2 Samuel 11:1 In the spring, at the time when kings go off to war, David sent Joab out with the king’s men and the whole Israelite army.
Spring was the time for war because the weather was agreeable, and fields provided food for armies on the march. David had led battles in the past, but now that he was established, others could do the work. So David remained at home, a king at his leisure.
2 Samuel 11:2 One evening David got up from his bed and walked around on the roof of the palace.
David’s palace had a flat roof porch, and may have been the tallest building in Jerusalem. This gave him a view of the region, as well as other people’s homes. From there he saw a woman bathing, and noticed that she was beautiful. David should have looked away, but chose to prolong his gaze. Then he sent for the woman, and she became pregnant. Her name was Bathsheba, and she was married to Uriah.
This was quite a problem since David was a spiritual leader, and the law of God said, You shall not commit adultery (Exodus 20:14). Even worse, If a man commits adultery with another man’s wife—with the wife of his neighbor—both the adulterer and the adulteress are to be put to death (Leviticus 20:10). David and Bathsheba were both in serious trouble.

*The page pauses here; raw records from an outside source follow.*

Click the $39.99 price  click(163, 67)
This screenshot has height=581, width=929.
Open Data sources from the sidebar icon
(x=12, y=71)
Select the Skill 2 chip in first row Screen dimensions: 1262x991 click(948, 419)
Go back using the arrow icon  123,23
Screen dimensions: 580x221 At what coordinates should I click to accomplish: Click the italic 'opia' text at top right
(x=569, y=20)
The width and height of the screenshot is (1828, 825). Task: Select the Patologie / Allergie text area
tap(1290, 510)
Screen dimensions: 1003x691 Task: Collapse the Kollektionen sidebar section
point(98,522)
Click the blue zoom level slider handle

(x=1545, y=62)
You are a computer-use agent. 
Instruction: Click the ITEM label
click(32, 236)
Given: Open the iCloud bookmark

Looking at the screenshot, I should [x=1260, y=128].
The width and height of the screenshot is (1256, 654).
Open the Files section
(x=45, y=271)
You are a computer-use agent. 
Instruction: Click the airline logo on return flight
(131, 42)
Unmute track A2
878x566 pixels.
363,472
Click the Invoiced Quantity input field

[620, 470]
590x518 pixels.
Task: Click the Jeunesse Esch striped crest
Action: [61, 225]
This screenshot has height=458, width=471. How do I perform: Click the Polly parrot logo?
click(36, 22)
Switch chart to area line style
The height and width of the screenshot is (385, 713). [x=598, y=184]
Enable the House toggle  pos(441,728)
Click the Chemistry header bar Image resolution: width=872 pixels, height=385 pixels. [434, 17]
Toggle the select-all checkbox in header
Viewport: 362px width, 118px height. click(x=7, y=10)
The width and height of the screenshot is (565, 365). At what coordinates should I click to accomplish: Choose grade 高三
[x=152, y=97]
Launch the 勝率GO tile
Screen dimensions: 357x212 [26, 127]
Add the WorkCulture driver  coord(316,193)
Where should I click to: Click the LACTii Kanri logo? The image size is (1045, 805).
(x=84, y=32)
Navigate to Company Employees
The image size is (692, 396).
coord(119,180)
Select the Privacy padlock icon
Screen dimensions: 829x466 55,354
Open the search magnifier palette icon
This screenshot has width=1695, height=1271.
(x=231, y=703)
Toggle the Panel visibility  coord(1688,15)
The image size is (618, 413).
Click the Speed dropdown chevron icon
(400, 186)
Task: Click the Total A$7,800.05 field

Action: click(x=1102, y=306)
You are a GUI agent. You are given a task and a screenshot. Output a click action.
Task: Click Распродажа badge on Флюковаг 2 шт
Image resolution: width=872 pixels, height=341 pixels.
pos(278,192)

It would have been better if David had looked away. He was a good man who loved the Lord, and served him with all his heart. But goodness is no guarantee against weakness, and David had a moment of weakness. Now he would try to conceal what he had done.
2 Samuel 11:6 David sent this word to Joab: Send me Uriah the Hittite.
David’s plan was so simple, it could hardly fail. He called Bathsheba’s husband home from battle to give an account of the war. Having been away for a while, he would surely want to sleep with his wife. When he learned that she was pregnant, he would assume the child was his.
But Uriah was a man of such character, that as long as his fellow soldiers were sleeping in a field, he refused the comfort of his own bed. So he slept at the entrance of David’s palace, along with the other servants.
Then David got Uriah drunk, hoping to weaken his resolve. But this also failed. David was growing desperate, so he sent Uriah back to battle with a letter to his commander. Put Uriah out in front where the fighting is fiercest. Then withdraw from him so he will be struck down and die (2 Samuel 11:15).
It is hard to imagine what David was thinking when he penned those terrible words. He truly believed in God’s law, including You shall not murder (Exodus 20:13). But desperate people do desperate things, and David was truly desperate. So he set in motion his plan to kill an innocent man.
This is why Jesus taught us to pray, lead us not into temptation, but deliver us from the evil one (Matthew 6:13). Under the right circumstances there is nothing of which we are not capable, including adultery and murder. Those who do such things are not always worse than others, but are truly ensnared by the devil. Their conduct should be condemned, of course, but under similar circumstances we could do similar things.
2 Samuel 11:26-27 When Uriah’s wife heard that her husband was dead, she mourned for him. After the time of mourning was over, David had her brought to his house, and she became his wife and bore him a son.
As the most powerful man in the nation, David was able to avoid execution for himself and Bathsheba. Perhaps he married her quickly so the child would seem to come from their marriage. Or perhaps he hoped to appear noble by marrying the pregnant widow of a worthy soldier.
Nevertheless, the trauma of David’s sin hardened his heart so much that he was not relating to God. Instead of confessing and repenting, David appears to have rationalized his sin as the privilege of kings. He already had numerous wives—why not one more? But the thing David had done displeased the Lord (1 Samuel 11:27b).
2 Samuel 12:1 The Lord sent Nathan to David.
God gave the prophet the unhappy task of rebuking the king. It is not clear how Nathan knew of David’s sin, but he may have learned it directly from God. So Nathan went to David with a parable of two men: one rich, the other poor. The rich man had numerous sheep; the poor man had only one sheep, which he loved with all his heart. One day the rich man had visitors, but instead of killing one of his own sheep for dinner, he took the poor man’s sheep.
As surely as the Lord lives, the man who did this must die! (2 Samuel 12:5), said David. You are the man! (2 Samuel 12:7), said Nathan. Then he told David about the terrible consequences that would follow his sin, including the death of their child.
2 Samuel 12:13 Then David said to Nathan, I have sinned against the Lord.
God pardoned David’s sin, but did not remove the consequences. The child died, and David endured hardship. The man God used to build his kingdom let many people down, including himself.
God’s people need a righteous king to lead us into righteousness. Jesus lived a perfect life, and took away our sins, when he died on the cross for us (1 John 3:5). We all stumble in many ways (James 3:2), wrote James. But we know that when Christ appears, we shall be like him (1 John 3:2), wrote John. Then we’ll live in righteousness, never to sin again.
Reflection and Review
Was David basically good or bad?
What can we learn from Uriah?
How could David have avoided this failure?